制約された合理性とは、意思決定者はどんなに合理的な行動を取ろうとしても、様々な要因によって阻害され100%合理的な行動はできないということです。

選択肢1. 意思決定者は、意思決定に際して利用可能な全ての代替案のうち、限られた数の代替案のみを考慮する。

限られた数の代替案のみを考慮して行った意思決定は100%合理的であるとはいえないので、制約された合理性の下での意思決定です。

そのため、誤った選択肢です。

選択肢2. 意思決定者は、代替案が満たすべき最低限の水準を設定し、その水準を満たす代替案を見つけた時点で、その代替案を選択するとともに代替案の探索を終了する意思決定原理に従う。

全ての代替案を考慮せずに行った意思決定は100%合理的であるとはいえないので、制約された合理性の下での意思決定です。

そのため、誤った選択肢です。

選択肢3. 各代替案によって将来的に引き起こされる結果に関する知識は、不完全で部分的なものとなる。

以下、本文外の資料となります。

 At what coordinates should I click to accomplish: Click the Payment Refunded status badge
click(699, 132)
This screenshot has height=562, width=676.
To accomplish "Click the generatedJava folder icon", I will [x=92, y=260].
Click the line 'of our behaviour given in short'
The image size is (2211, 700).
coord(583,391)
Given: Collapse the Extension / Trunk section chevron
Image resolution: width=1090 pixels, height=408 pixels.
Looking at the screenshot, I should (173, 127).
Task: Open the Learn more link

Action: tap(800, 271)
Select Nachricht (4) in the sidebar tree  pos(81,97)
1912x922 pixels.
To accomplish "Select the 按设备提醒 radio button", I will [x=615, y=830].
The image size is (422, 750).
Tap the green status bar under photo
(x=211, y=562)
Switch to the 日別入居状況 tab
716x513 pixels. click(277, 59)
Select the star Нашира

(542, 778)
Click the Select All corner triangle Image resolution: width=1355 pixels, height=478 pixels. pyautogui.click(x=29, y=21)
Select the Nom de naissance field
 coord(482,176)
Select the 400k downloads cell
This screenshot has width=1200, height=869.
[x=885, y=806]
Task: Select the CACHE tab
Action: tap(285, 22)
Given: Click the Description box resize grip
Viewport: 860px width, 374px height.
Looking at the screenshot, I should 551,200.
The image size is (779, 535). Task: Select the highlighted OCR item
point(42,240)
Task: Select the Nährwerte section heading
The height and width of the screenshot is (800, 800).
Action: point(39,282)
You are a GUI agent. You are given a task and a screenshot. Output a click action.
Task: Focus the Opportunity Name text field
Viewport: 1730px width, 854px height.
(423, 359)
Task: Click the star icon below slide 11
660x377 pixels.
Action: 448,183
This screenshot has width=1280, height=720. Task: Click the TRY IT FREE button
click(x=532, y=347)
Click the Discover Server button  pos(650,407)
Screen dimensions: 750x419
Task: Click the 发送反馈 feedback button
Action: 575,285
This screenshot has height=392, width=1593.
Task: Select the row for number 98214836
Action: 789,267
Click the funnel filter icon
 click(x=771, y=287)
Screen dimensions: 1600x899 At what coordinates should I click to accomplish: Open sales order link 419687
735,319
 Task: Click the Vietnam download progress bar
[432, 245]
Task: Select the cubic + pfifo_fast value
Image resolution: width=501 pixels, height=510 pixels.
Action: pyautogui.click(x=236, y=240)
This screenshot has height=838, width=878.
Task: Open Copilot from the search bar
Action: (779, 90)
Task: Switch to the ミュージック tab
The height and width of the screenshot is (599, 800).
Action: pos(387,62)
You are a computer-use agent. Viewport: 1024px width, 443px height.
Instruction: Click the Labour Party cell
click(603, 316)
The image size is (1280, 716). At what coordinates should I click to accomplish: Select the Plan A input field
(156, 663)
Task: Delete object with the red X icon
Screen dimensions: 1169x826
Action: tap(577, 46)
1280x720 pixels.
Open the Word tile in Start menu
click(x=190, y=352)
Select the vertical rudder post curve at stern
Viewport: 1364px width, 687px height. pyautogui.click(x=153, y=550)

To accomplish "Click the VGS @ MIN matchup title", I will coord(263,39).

各代替案に対する知識が不完全な状態での意思決定は100%合理的であるとはいえないので、制約された合理性の下での意思決定です。

そのため、誤った選択肢です。

選択肢4. 各代替案によって将来的に引き起こされる全ての結果に対して、それらを最も好ましいものから最も好ましくないものまで順位づける一貫した効用関数を、意思決定者はあらかじめ持つ。

各代替案の結果を全て加味した意思決定は100%合理的であるので、制約された合理性の下での意思決定ではありません。

そのため、正しい選択肢です。

選択肢5. 反復的な意思決定を行う状況では、意思決定者は行動プログラムのレパートリーを作り、それらを代替案の集合として意思決定に利用する。

行動プログラムのレパートリーからの意思決定はプログラム外の要因を加味しておらず100%合理的であるとはいえないので、制約された合理性の下での意思決定です。

そのため、誤った選択肢です。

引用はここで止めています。